Dass das Album trotz so unterschiedlicher Elemente als ein „monolithisches“ Ganzes herüberkommt, dafür sorgen indes die großen songwriterischen Talente der Band. Die fünf Schweden haben ein untrügliches Gespür dafür, wie sie von einem Part auf den nächsten umschwenken, ohne dass man Schweißnähte bemerkt. Allein die Titel „With You Came Silence“ und „The Final Solution (Entering the Black Lodge)” kamen mir etwas uninspiriert daher. Der Rest der Songs geht unverschämt schnell ins Ohr, nicht zuletzt dank der exzellenten Drumarbeit und des brillanten Riechers der Band für coole Riffs und eingängige Melodiebögen.
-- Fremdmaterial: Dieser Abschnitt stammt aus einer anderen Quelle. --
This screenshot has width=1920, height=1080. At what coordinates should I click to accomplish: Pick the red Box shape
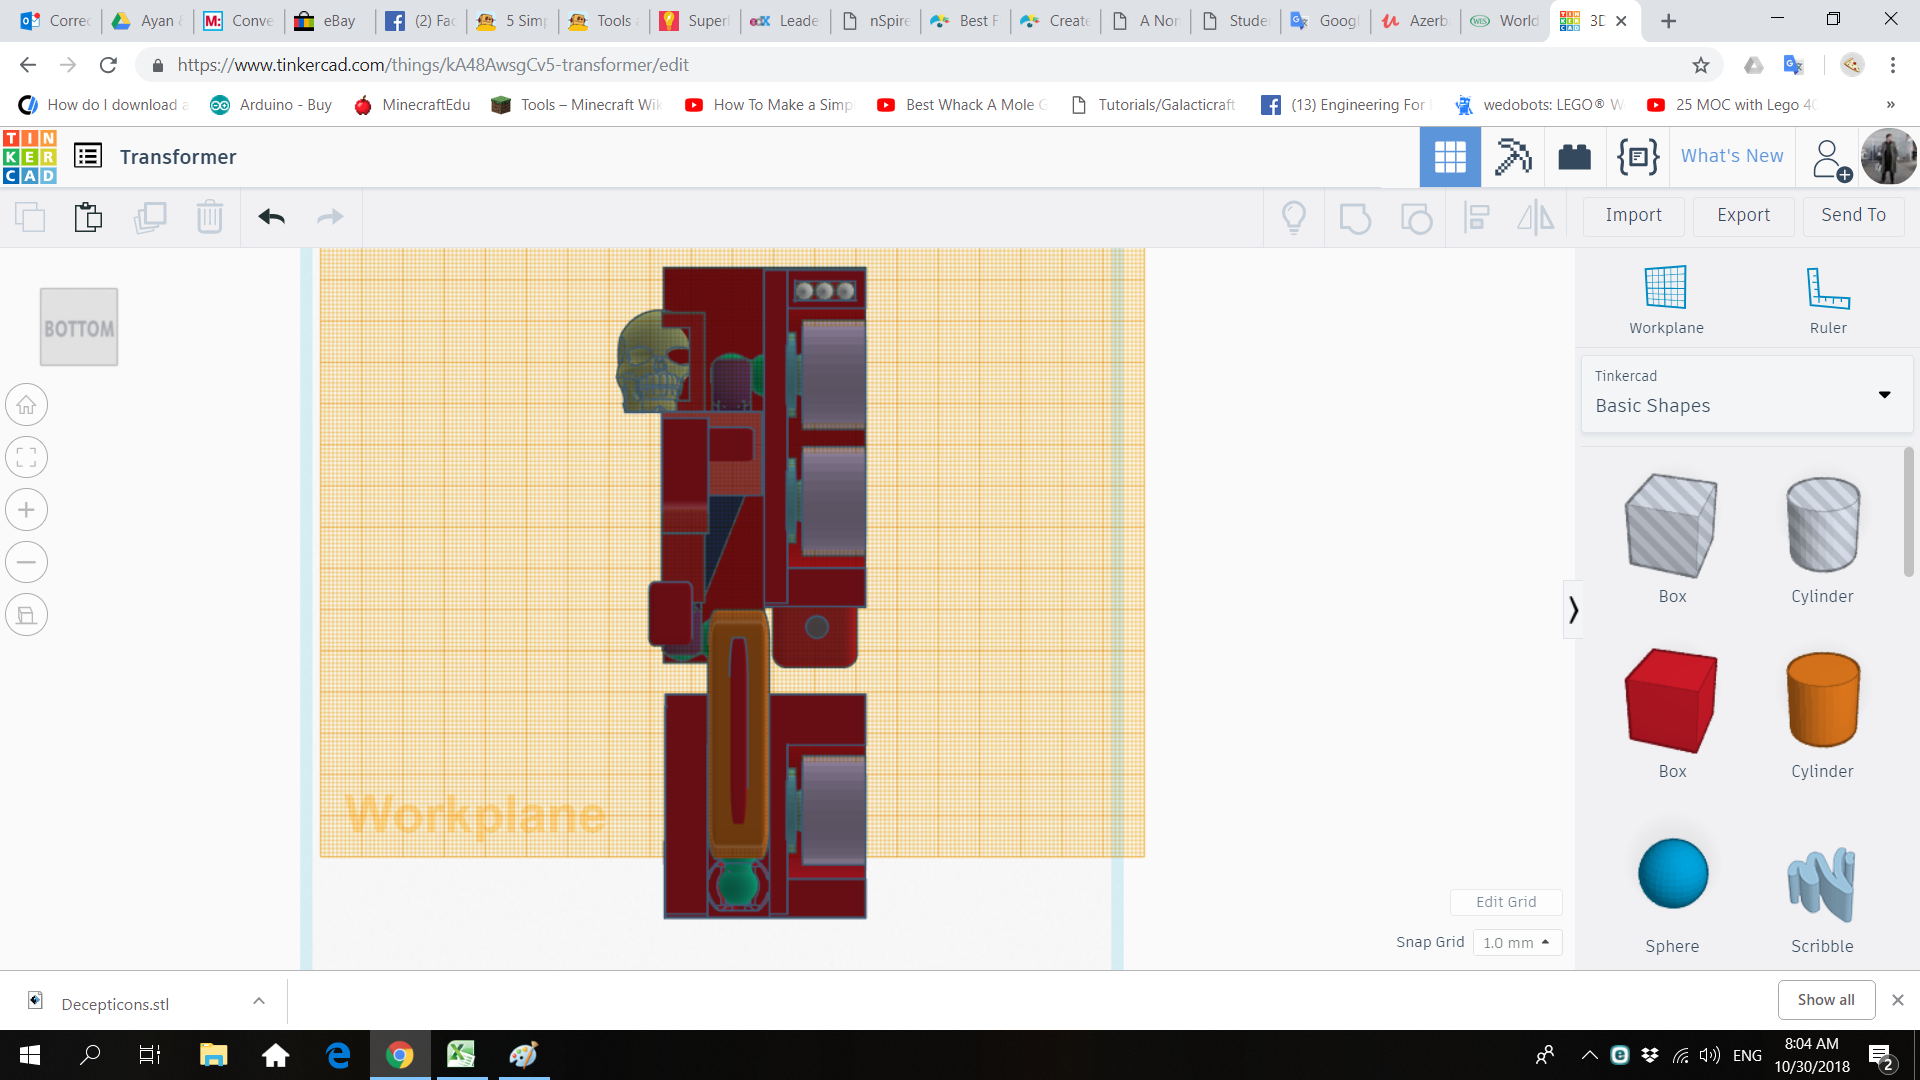click(x=1672, y=701)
Zugegeben: Die „Gesellschaft für die Reinerhaltung des Metals e.V.“ wird die Scheibe umgehend auf ihre (tief-)schwarze Liste setzen, und all die Marcel Reich-Ranickis der Metalszene werden krähen: „Ich nähme diezes Album nichd an!“ Wer allerdings ohne derartige Scheuklappen auf den Lauschern auskommt, kann durchaus mal einen Hördurchgang wagen. „Monolith“ ist frischer Wind in muffige Genre-Kammern, und gerade Freunde progressiver Death Metal-Größen wie Insomnium oder auch Opeth sollten definitiv ein Ohr riskieren.